In his summary judgment, Justice Alan Whitten highly criticized the lawsuit filed by Gauthier and suggested that he had cherry-picked the issues upon which he had based his lawsuit, while not paying people money that was owed to them. A summary judgment is issued when a judge decides there is no basis for trial in portions of a lawsuit.
"Aside from broad allegations and stratospheric figures based on calculations of the ticket sales of the events … the plaintiff has not led any evidence as to actual out of pocket expenses," Whitten wrote in his decision, dropping claims against Arden, who pulled out of last year's Harvest Picnic bill due to illness, as well as those filed against her manager, Bruce Allen Talent, and bookers the Feldman Agency.
"In reality, the future of the Harvest Festival is more likely to be affected by the plaintiff launching this suit and not paying the artist completely. What artist would sign on for these problems?" Whitten added.
However, claims regarding honouring radius clauses against Cowboy Junkies, Johnny Reid and their managers are proceeding based on the strict wording of the contracts they signed. But Justice Whitten said those claims will likely fall within "simplified procedure," which means that if there is a judgement in Gauthier's favour, the outcome would probably fall to $100K or less - not the original millions Gauther was seeking.
The judge also reprimanded Gauthier over the fact that Reid is still owed tens of thousands of dollars in unpaid fees after playing last summer's festival. Many other artists have also not been paid.
"You cannot come into court claiming equity if you yourself have not been equitable," he wrote. "You cannot cherry-pick terms out of a contract to serve your interests and ignore others."

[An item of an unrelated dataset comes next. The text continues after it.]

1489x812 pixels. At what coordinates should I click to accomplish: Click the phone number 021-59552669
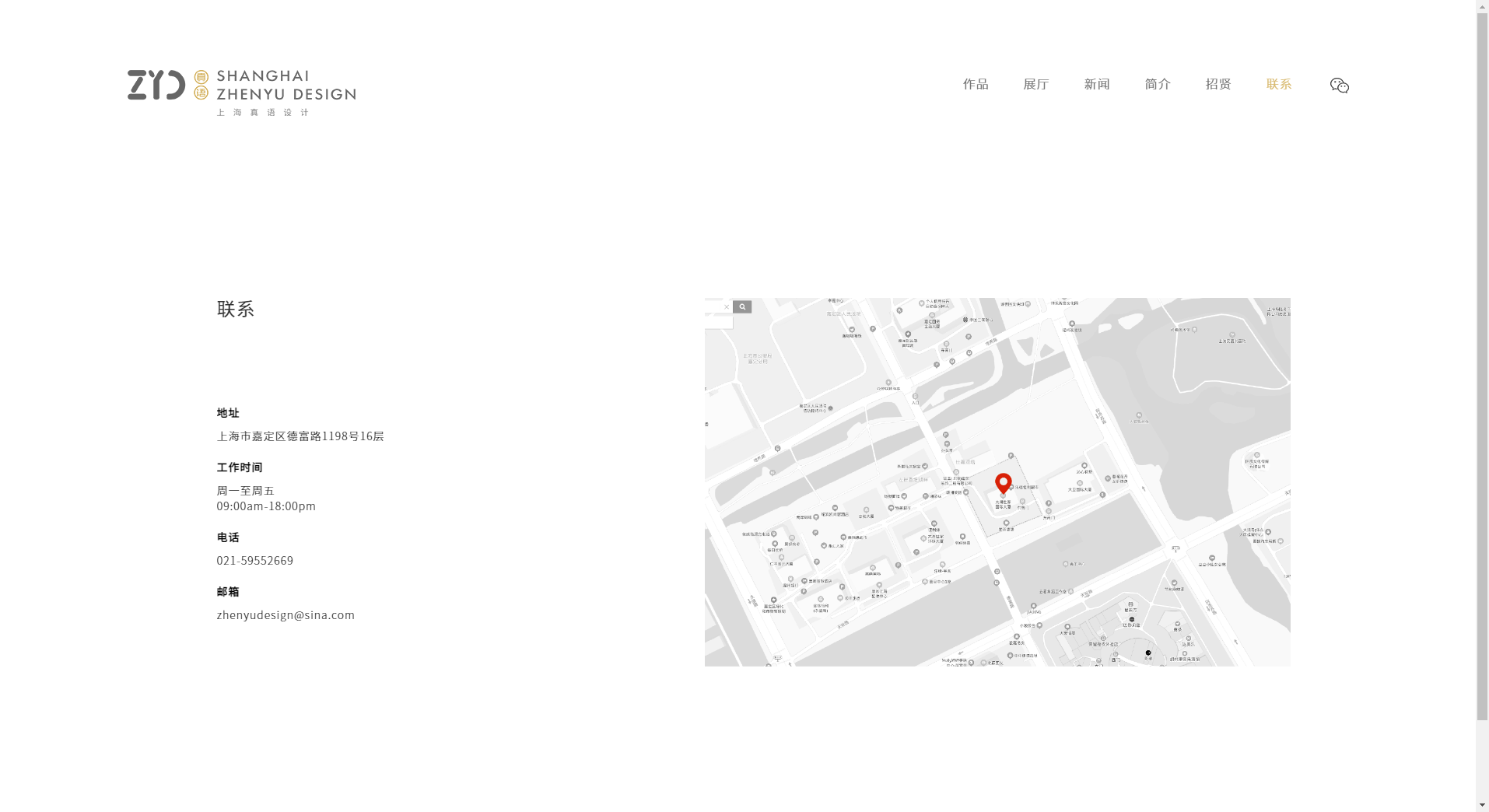point(255,561)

Gauthier and his September Seventh Entertainment company, promoter of the annual Harvest Picnic concert held near Dundas, Ontario in late August, initially filed his lawsuit in a Hamilton court in late September 2016, seeking nearly $27 million in damages from the defendants, including over $6M from Arden and her management team alone for what it called "a loss of expected revenue" and "losses based on costs incurred due to breach of contract" when she pulled out of her August 27 appearance due to illness.
Mike Trebilcock, of Hamilton band the Killjoys, told the CBC that he was stlll waiting to be paid for his band's Picnic appearance. Other acts have registered similar complaints.
Gauthier claimed that his company losses allegedly affected not only the future of The Harvest Picnic, but also The Hamilton Music Awards, which September Seventh Entertainment also produced.
In November, Johnny Reid, who was accused of violating the radius clause of his contract, countersued, claiming that he was only paid 50% of what he was owed from the last Harvest Picnic, and is seeking $110,250 in damages. That case is yet to appear before the court.